Just stop it. We are surrounded my coffee shop treats, cakes from someones birthday, cans of sugar and sweets from the guy sitting next to you... Does "Just one more" ring a bell? With around 70 calories per biscuit and 140 in a can of fizz, that's a whole lb of fat you've packed on in just 17 days. 

 

Yes you may substitute for healthier alternatives, but excess calories is excess calories. Stick to your meals and save your treats for the weekend What's more important, the biscuit you've wanted for 5 minutes or the body you've wanted for a life time? #cringe

 

 

 

2. GET UP

The laws of thermogenesis state in order to gain weight input must be greater than output. So we've got to ensure that we expend more calories than we eat. Of course your TDEE (total daily energy expenditure) can be around 1800-2400 calories just by living, breathing, talking and ironically processing more food, however we can increase this output by moving. Every bit of movement burns calories.

 

I'm not saying go for a run at lunch, but get up and move every hour. Go for a 15 minute walk between lectures, over the course of a week this adds up!

 

 

 

3. MEAL PREP

No, not 2KG's of chicken and 10 tubs of brown rice. However, take your food in with you when possible. This way you know exactly what you're eating, you'll save money and it reverts ownership to you. Take control of what you put in your body. Think chicken wraps with low fat mayo, salads, burrito bowls (with lean meat), or even push the boat out with chicken and rice.

 

Canteen food is usually ridden with oil and fats. Every 1 gram of fat has 9 calories as opposed to carbohydrates with a mild 4. 

 

 

 

4. SUBSTITUES

Of course, we like crap food and sometimes it's the only thing accessible. Healthier substitutes are usually available and they definitely help preserve excess and unnecessary caloric intake.

 

Crips - Baked alternatives/ Skinny Popcorn (100 calories saved)
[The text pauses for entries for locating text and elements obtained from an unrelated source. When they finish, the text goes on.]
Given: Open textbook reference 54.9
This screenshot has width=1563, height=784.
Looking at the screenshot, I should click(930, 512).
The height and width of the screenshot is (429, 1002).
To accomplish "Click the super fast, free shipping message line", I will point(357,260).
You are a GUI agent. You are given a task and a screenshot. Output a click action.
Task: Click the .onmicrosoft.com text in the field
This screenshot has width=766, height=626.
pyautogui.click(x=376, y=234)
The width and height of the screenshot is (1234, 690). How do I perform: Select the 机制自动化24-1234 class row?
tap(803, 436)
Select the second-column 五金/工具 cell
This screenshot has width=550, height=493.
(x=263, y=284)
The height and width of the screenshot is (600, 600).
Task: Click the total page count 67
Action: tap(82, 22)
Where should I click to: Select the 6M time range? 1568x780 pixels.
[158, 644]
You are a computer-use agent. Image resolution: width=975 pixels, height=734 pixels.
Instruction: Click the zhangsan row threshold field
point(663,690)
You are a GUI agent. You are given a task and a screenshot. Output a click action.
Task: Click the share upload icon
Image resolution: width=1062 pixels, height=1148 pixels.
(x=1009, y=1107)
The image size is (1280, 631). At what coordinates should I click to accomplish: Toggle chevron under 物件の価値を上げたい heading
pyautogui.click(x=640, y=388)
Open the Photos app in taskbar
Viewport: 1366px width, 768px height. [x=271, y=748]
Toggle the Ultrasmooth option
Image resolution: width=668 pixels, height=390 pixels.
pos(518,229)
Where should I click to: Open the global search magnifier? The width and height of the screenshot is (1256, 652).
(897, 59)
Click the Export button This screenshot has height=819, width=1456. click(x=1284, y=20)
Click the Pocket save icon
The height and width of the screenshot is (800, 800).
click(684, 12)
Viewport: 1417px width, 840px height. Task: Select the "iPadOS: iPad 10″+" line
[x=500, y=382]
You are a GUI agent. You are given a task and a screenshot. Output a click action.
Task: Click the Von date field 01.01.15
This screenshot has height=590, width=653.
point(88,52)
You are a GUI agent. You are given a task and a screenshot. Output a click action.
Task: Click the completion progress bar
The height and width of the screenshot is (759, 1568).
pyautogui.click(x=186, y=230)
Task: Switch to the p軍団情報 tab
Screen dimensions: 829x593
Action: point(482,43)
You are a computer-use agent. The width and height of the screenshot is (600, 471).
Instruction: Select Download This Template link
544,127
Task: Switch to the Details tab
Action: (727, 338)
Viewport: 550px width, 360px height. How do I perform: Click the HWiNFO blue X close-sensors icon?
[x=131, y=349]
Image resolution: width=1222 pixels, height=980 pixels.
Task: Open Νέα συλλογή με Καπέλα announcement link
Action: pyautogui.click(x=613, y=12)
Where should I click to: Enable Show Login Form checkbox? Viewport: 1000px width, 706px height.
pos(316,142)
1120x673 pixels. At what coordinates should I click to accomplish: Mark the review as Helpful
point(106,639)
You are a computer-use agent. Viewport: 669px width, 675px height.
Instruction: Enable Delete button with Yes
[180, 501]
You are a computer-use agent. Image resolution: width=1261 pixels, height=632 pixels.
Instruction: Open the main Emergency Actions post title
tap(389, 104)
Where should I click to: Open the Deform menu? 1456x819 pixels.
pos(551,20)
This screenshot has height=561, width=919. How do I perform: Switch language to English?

Chocolate - Go for smaller bars/Maltesers (50-75 calories saved)

Fizzy Pop - Diet  (140 calories saved)

Coffee/Tea - Avoid latte's and cappuccinos and stick to water based, also use sweeteners (100-200 calories saved)

 

The NHS have published a pretty good Healthy food swap list

 

 

 

5. STAY HYDRATED

Over half your body is made of water and it is therefore essential for mental and physical performance. Being dehydrated can add to tiredness, poor skin, fatigue, lack of concentration and the illusion of hunger. 

 

Most of the time you think you're hungry, you're just thirsty. Make sure that before you eat, you chug some water just to really make sure that the calories you're about to consume, you actually need.

 

 

 

And there you have it! Just some easy, life-hacks you can adopt to help get your fitness lifestyle back on track!